The liberty that Solidarity won, though, wouldn’t last long. After sixteen months, martial law was imposed. Anna would work on the underground press, face time in prison, survive attempts on her life. She would come to dislike Lech Wałęsa and see him as a problem. Four years after she was fired, she said in Ms. magazine, “I started Solidarity, but the winner was Leshek (Lech Wałęsa). It isn’t right, but it’s the situation we live in. The men are the public speakers; they have the authority and power. It’s part of their makeup to feel they are first, and they don’t want to share it.”  She thought Wałęsa and Solidarity betrayed the workers with what they had become (when he ran for president, others were also wary that he might consolidate too much power for himself). “Wałęsa thought he should play first fiddle,” Anna felt. She found him shallow and more concerned about himself than the cause. With a smirk, she called him “our hero” who “leaped over that shipyard wall.”

On Lech Wałęsa, credit should be given where credit is due, and over the years he has received it (e.g., a Nobel Prize and Poland’s presidency). When Solidarity is mentioned, the first name to come up is usually his. In her book Solidarity’s Secret, Shana Penn flips that script on this historical moment. She notes that, “women in the opposition never made the headline news—with the single exception of Anna Walentynowicz. The Western press allotted Anna her ‘fifteen minutes of fame,’ which lasted only until the 1980 strikes were victorious.” After that (as with Rosa Parks), she wasn’t thought to be useful. In December of 1980—just a few months after they won—she was not included in official ceremonies. This would be a movement by brave and articulate men (4). “In 1989, when the Polish Communist Party collapsed, most women who had been active in the 1980s Solidarity underground found themselves excluded from political life,” Penn writes. “Her name made history, but the value of Anna’s contribution has been masked by the symbolic role she was assigned.”

She would also come to be viewed as bitter and fanatical. In the postscript of the third edition of The Polish Revolution: Solidarity, Garton Ash writes that in 1999 he spoke with Anna about what Solidarity had come to be, and he found her “extreme in her criticism.” He says she had “become an activist of the Catholic, nationalist right” and that she felt, “the communists were still running the economy and the entire parliament was in the pay of George Soros.” He quotes her as saying, “‘the people were cheated and, contrary to appearances, Solidarity was used to destroy the nation, to plunge it into poverty, to create conditions that are even worse than under communism.’” Ash adds that she is an “extreme case, almost a pathological one.” What do we make of this? Did she eventually succumb to some of the same propaganda she had fought against most of her life? Did she let her anger at Wałęsa and others cloud some of her judgement? Is Ash being unfair, doing his part to marginalize her contribution? Given the state of Poland today, is there any truth to what she said? Did she have a flaw or two after all?

(1)  “No matter how hard I worked,” she would later say in an interview, “it wasn’t enough.

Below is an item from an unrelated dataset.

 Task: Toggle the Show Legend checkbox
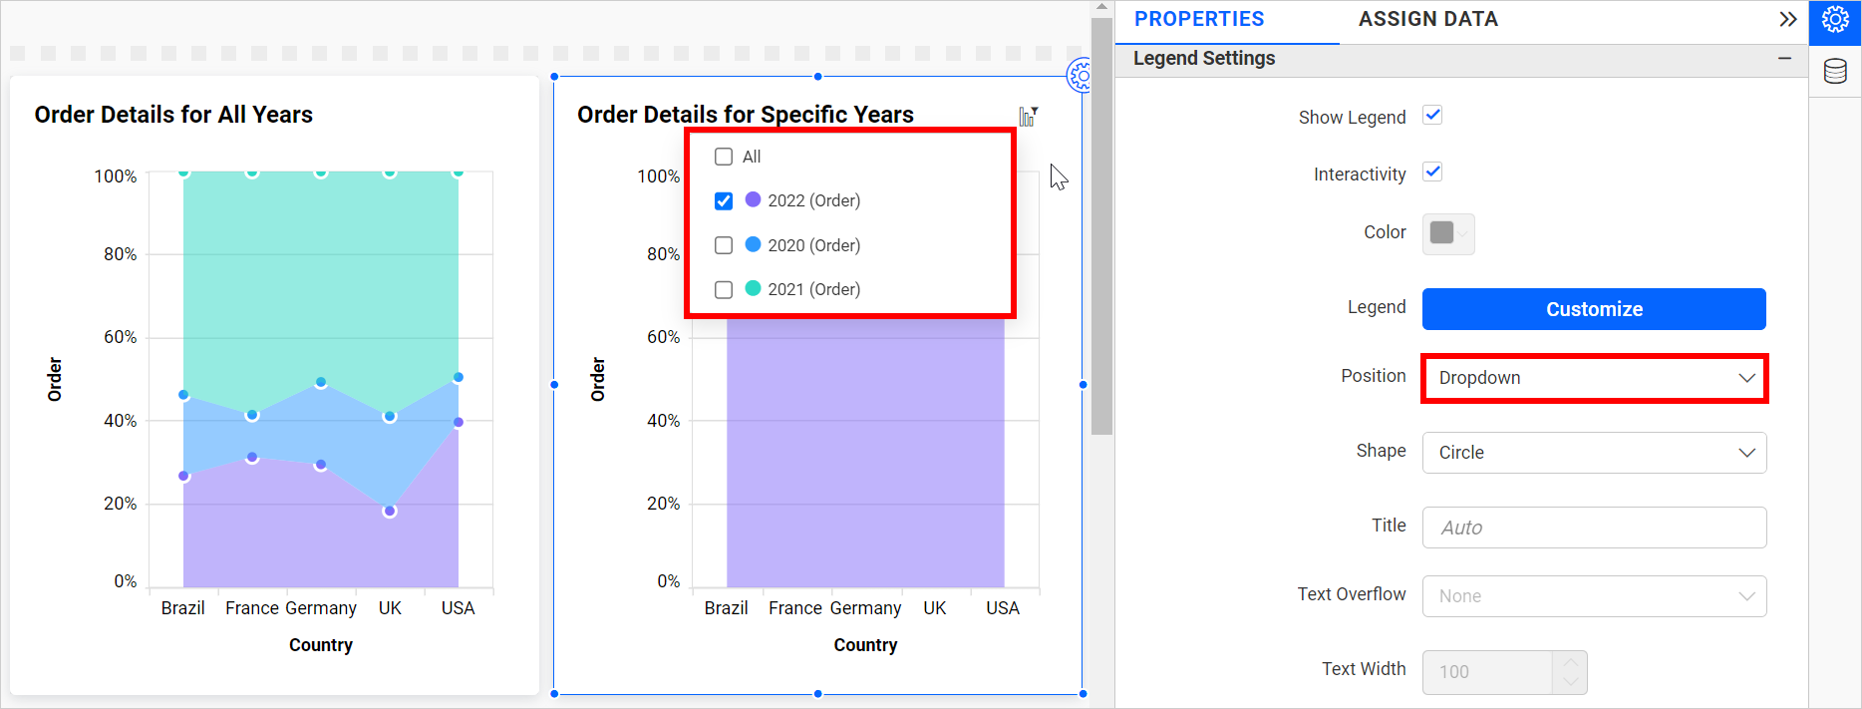tap(1432, 116)
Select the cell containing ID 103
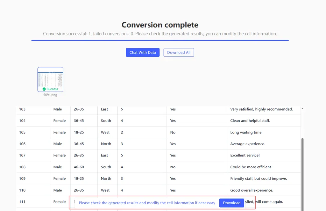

I was beaten over just small things…. I was never allowed to share a meal with the family, not even on Christmas. When the lady once gave me a communion wafer [Christmas Eve tradition], I shared it with my favorite horse.”

(2)  She would later say “the regime that honored me [for my hard work] jailed me for being honest.” On the candles, she would collect memorial candle stubs to use for making fresh commemorative candles.

(3)  Good embodied as well in Fr. Jerzy Popiełuszko’s life, a Solidarity sympathizer who was murdered outside Warsaw in 1984 for representing the “center of moral opposition to a dictatorship that had long ago lost all its moral bearings.” That is, as Ian Buruma put it, for “standing by people in distress, strikers being beaten by brutal militia-men, dissidents being locked up for speaking their minds, workers who demanded the dignity of forming independent unions.” When he was killed, Anna responded in part by returning her four “Hero of Socialist Labor” medals for distinguished service and joining in hunger strikes.

(4) As Anna later said, “How quickly we forget the past when it suits us.”